Slogan bence sorunlu evet; ama bir yandan da görüyorum ki sloganın ardındaki duruş da slogan kadar sorunlu. Alternatif üretmeyen, problemin asıl kaynağına işaret etmeyen bir karşı çıkış bu. Politik doğruculuk uğruna kimsenin söylemeye yanaşmadığını açıkça söyleyeceğim. Burada herkesin etrafından dolandığı ama bir türlü dokunmadığı temel sorun, Kültür Park için üretilen tasarımın dişe dokunur hiçbir yeni şey söylemiyor oluşudur maalesef. Elbette ortaya böyle vasat bir iş çıkmasının sorumlusu yalnızca müellif olamaz. Az önce de anlatmaya çalıştığım gibi iyi proje için iyi kurgulanmış bir süreç gerekir. Kapalı, şeffaflıktan uzak, farklı angajmanların esiri olmuş bir proje elde etme sürecinin sonucunda çağdaş dünya standartlarında niteliklere sahip bir ürün beklemek saflık olurdu doğrusu.

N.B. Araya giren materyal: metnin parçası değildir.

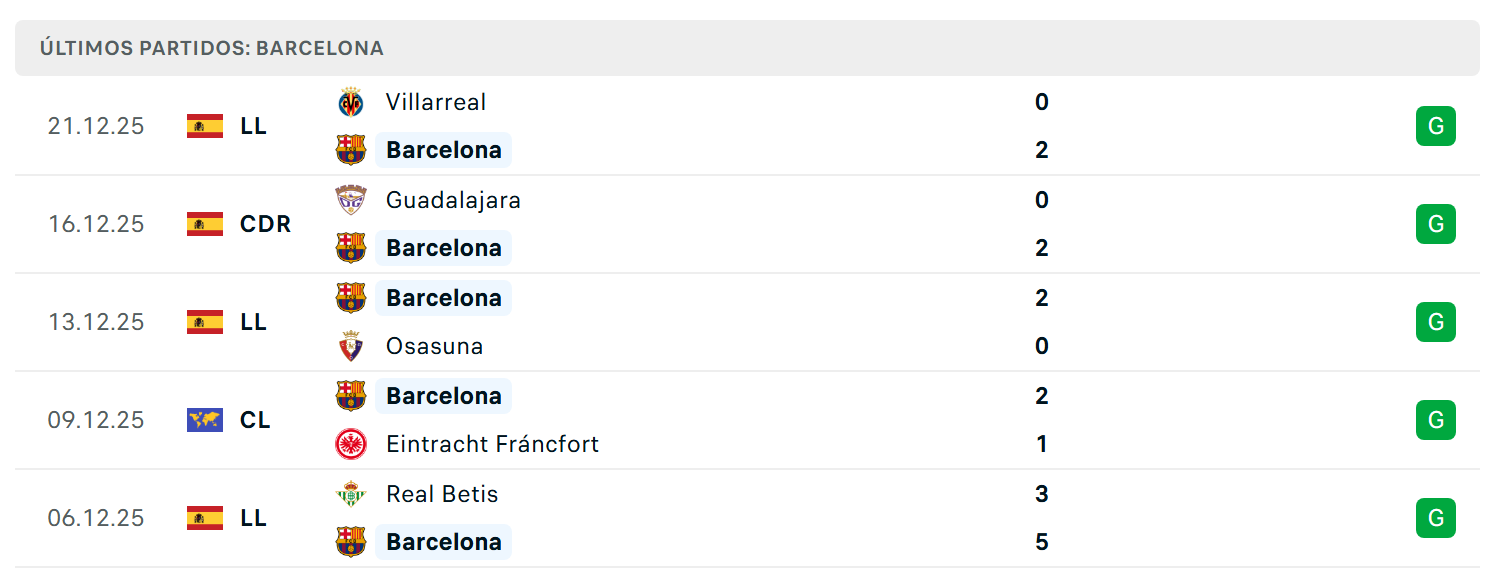Click the green G badge for 16.12.25
This screenshot has height=586, width=1496.
point(1436,224)
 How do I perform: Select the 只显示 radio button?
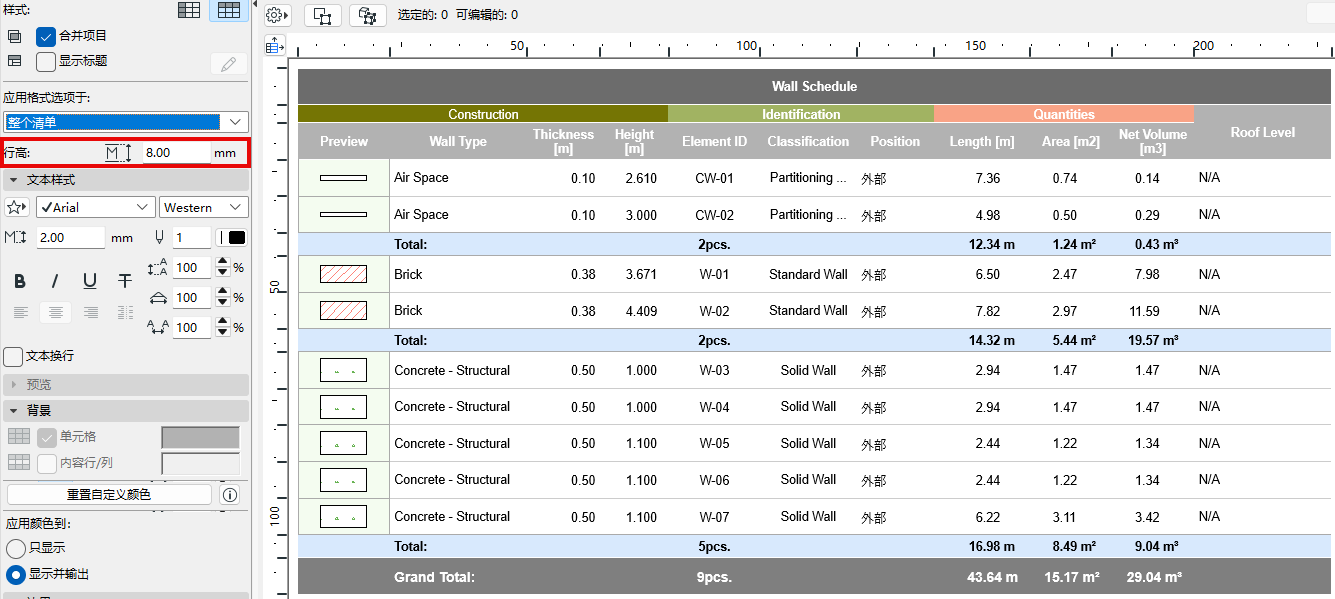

Türkiye’de özellikle mimarlık alanında meslektaşlar arasında sanki görünmez bir eleştiri duvarı var. Ortada kamuyu doğrudan ilgilendiren bir konu olmadıkça da bu duvar asla aşılmıyor. Bunun en yakın örneği Haliç Tersanesi işi sanırım. Oradaki proje müelliflerine karşı koparılan kıyametin -ki ortada proje dahi yokken- bir benzerinin burada Kültür Park projesi müellifi için koparılması gerekirken kimseden çıt çıkmıyor. Kimseden çıt çıkmadığı ve eleştirinin ekseninin yanlış yöne kaydığı bir ortamda da tepkileri asıl üstüne alınması gereken aktör olan proje müellifi, akıllıca davranarak olanı biteni görmezden geliyor olsa gerek. Kimse proje eleştirisi yapmıyor ki, müellif çıkıp projesini savunsun. Ağaçların derdinde herkes. Bütün tartışma yeşil alan meselesi üzerinden yürüyor. Hal böyle olunca da ağaçlar ve yeşil alan konusunda elinden geleni yaptığını düşünen yerel yönetim de savunmasını bu kanaldan kuruyor. Müellif ise doğal olarak hiç bu topa girmiyor bile. Fakat ne olursa olsun, kentlileri bu kadar yakından ilgilendiren bir konunun tasarımının emanet edildiği proje müellifinin çıkıp göğsünü gere gere savunması beklenir projesini. Eğer Kültür Park gibi bir alanı tasarlamaya yetkin bir müellifseniz -ki bu çaptaki bir işi aldığınıza göre yetkinlikle ilgili bir sorun olmasa gerek- tasarımla ilgili tüm sorumluluğu da baştan kabul etmişsiniz demektir.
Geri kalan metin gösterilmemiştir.